Looking ahead, I hope to build a biotech company that reflects those values, where integrity guides the science, people come before profit, and every innovation is rooted in service. I believe science should be ethical, intentional, and accessible, not just groundbreaking. My goal is to help develop tools and technologies that not only push the field forward but also honor the people and communities they’re meant to serve.

Learning and unlearning are both critical parts of growth – can you share a story of a time when you had to unlearn a lesson?
One major lesson I had to unlearn is the belief that holding a PhD automatically means someone is highly qualified or an exceptional scientist.
When I entered graduate school, I had no research experience beyond the labs required for my undergraduate science courses. I assumed that anyone with a PhD was brilliant, well-rounded, and had mastered their field. I thought the title alone reflected deep intelligence and credibility.
As I spent more time in academia, I began to see the reality. I began to notice that not all PhDs were created equal.

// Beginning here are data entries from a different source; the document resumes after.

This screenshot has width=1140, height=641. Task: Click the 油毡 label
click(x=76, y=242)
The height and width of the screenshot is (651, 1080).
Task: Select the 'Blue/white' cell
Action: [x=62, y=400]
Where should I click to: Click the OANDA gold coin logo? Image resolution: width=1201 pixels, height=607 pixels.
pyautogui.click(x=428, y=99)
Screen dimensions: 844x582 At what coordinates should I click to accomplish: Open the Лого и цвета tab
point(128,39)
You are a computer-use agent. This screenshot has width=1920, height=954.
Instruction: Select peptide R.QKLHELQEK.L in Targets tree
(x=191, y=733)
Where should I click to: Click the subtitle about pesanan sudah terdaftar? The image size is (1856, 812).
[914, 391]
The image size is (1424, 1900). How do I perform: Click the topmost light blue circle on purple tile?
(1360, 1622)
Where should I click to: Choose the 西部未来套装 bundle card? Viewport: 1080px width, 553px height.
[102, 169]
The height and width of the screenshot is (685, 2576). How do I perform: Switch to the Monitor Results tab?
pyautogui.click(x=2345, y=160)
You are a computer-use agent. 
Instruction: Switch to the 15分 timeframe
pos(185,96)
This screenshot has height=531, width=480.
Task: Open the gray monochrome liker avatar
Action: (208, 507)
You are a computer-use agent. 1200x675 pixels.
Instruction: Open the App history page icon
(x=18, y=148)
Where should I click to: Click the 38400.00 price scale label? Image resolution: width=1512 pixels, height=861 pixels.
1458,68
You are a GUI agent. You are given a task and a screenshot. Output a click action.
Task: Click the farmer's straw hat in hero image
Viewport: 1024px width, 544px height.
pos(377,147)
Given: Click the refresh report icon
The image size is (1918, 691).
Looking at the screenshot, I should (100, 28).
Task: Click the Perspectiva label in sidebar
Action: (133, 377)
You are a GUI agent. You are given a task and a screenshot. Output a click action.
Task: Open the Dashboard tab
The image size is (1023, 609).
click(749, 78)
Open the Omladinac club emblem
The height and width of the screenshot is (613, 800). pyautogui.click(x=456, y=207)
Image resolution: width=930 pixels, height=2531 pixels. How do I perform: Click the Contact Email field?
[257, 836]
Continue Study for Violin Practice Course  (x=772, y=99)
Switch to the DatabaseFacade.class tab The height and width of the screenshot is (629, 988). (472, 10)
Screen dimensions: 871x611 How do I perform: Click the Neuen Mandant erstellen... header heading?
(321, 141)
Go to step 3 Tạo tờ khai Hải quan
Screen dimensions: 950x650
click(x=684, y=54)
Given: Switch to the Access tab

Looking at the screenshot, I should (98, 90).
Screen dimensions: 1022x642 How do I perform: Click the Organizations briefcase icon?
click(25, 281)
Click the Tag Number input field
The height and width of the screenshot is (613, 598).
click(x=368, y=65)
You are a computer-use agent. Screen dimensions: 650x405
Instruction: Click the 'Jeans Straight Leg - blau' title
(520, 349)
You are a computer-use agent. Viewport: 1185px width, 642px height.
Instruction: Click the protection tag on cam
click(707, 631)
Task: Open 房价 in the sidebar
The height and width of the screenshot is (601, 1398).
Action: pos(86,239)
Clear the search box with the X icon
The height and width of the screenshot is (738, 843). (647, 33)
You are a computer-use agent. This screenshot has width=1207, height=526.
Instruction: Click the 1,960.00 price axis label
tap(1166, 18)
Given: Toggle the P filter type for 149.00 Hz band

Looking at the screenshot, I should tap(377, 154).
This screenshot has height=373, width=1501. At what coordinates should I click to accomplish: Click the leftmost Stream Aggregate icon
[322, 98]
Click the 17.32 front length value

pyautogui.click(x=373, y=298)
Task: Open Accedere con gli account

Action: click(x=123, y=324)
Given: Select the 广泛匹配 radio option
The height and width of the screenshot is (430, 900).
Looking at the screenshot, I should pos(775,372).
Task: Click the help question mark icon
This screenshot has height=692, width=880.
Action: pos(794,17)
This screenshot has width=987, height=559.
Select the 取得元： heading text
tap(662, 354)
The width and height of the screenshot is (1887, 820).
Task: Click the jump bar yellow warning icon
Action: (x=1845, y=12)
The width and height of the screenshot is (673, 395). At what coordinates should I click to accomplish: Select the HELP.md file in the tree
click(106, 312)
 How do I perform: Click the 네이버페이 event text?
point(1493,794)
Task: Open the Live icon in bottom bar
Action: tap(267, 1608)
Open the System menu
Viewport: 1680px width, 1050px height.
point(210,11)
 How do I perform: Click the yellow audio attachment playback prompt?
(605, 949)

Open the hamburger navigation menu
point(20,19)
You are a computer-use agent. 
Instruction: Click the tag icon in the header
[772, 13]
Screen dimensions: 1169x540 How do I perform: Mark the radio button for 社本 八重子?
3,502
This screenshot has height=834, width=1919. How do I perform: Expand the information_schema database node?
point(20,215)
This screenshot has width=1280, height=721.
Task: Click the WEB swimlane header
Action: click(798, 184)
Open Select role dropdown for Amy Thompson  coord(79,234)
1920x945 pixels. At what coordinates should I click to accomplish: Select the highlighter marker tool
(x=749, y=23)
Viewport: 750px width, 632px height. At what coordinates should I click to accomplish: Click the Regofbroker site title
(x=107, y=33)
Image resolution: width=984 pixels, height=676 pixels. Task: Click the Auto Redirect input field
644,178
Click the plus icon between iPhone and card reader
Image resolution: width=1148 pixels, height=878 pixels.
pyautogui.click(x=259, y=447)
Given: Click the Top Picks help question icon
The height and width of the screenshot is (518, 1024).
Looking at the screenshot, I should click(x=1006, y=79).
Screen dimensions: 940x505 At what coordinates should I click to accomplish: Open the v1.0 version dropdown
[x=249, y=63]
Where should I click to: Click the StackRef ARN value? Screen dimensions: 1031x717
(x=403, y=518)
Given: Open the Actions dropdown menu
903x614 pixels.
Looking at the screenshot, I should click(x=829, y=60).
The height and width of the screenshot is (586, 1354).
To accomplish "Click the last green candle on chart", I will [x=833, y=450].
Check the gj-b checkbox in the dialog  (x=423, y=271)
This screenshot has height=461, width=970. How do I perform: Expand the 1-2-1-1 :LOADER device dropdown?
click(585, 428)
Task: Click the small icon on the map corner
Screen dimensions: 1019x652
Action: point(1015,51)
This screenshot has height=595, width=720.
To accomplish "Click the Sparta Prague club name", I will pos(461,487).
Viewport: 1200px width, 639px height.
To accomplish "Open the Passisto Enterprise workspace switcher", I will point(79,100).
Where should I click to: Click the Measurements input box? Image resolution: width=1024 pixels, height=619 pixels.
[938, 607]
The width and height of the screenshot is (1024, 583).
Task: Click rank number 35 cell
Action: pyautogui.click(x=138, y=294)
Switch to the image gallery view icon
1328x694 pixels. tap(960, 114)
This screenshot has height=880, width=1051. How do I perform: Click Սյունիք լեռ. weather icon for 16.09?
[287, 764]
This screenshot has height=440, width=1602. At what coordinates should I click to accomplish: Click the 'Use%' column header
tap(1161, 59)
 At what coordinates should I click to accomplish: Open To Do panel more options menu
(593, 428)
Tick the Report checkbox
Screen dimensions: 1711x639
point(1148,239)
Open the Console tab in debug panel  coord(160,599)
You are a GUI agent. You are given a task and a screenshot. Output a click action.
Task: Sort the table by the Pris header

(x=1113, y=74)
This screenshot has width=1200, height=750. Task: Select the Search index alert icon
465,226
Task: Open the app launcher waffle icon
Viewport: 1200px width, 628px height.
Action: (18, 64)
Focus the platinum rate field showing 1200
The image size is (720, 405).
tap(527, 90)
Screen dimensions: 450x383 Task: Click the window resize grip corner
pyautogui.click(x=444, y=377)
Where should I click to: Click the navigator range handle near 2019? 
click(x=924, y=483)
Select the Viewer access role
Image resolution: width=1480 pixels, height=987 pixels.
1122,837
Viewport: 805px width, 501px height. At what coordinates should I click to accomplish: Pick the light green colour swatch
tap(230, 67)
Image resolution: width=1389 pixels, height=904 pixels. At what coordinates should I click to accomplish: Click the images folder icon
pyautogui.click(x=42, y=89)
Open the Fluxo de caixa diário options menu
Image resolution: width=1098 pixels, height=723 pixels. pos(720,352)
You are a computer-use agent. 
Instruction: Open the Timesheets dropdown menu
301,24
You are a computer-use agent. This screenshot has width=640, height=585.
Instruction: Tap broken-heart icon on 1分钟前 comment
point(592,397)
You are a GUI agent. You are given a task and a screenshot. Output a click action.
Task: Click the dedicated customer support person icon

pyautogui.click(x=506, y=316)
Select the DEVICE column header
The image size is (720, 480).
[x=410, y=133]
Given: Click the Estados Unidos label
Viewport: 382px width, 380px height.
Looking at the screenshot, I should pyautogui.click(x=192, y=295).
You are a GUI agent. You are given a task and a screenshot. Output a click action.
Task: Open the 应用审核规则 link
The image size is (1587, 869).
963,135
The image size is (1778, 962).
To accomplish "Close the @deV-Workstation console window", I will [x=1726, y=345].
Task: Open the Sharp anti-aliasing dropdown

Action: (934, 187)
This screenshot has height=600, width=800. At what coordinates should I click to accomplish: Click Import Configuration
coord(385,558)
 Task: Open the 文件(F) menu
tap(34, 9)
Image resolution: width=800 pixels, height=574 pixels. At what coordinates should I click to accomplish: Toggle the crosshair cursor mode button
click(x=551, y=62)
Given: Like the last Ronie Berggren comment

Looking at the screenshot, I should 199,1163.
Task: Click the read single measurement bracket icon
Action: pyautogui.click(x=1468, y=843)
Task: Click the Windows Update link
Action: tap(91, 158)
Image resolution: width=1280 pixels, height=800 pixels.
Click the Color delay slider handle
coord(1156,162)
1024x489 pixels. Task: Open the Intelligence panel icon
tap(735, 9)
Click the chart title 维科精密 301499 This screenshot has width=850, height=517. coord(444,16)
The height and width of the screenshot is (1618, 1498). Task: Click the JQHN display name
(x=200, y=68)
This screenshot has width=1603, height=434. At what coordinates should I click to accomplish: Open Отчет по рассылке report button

I saw PhDs earned through genuine hard work, creativity, and scientific integrity, but I also saw others who advanced through the system without the same level of effort, curiosity, or integrity. I witnessed how uneven the process could be. Some students had to fight for every step, while others were handed opportunities with little resistance.
A PhD is a title, not a testament to excellence. It does not guarantee expertise, curiosity, or integrity. What truly defines a scientist is the depth of their thinking, the rigor of their work, and the values they uphold. In the end, it is not the letters after a name that matter most, but the substance behind them.

We’d love to hear a story of resilience from your journey.
During my graduate studies, I had to start my research over not once, not twice, but four separate times. Each time felt like a gut punch just as I was beginning to find my footing.
My first lab dissolved without warning, forcing me to find a new advisor. In the next lab, I was placed on a project only to be removed from it without explanation. Then, on my third project, the instrument I depended on to collect more than two-thirds of my data broke beyond repair. Eventually, I landed on the project that became my dissertation, but each setback meant starting from scratch. Years of work vanished, never published or even acknowledged in my dissertation.
It was exhausting, frustrating, and at times utterly crushing. But from the moment I decided to pursue a PhD, I had made up my mind that the only way out was through. Quitting wasn’t an option because there was no plan B. I was determined to leave ODU with what I came for by any means necessary. I waged all-out war on every obstacle in my path. I showed up to the lab tired, broken, and worn down. I showed up when my body screamed for rest. I showed up through the doubt, the frustration, and the tears no one else saw.
Resilience, in my experience, is often painful, quietly endured, and rarely acknowledged. It’s the silent choice to do the hard thing day after day, even when the path is unfair, the obstacles unnecessary, and every step forward feels like a battle. This quiet but unyielding commitment carried me through graduate school and remains the foundation of my strength today.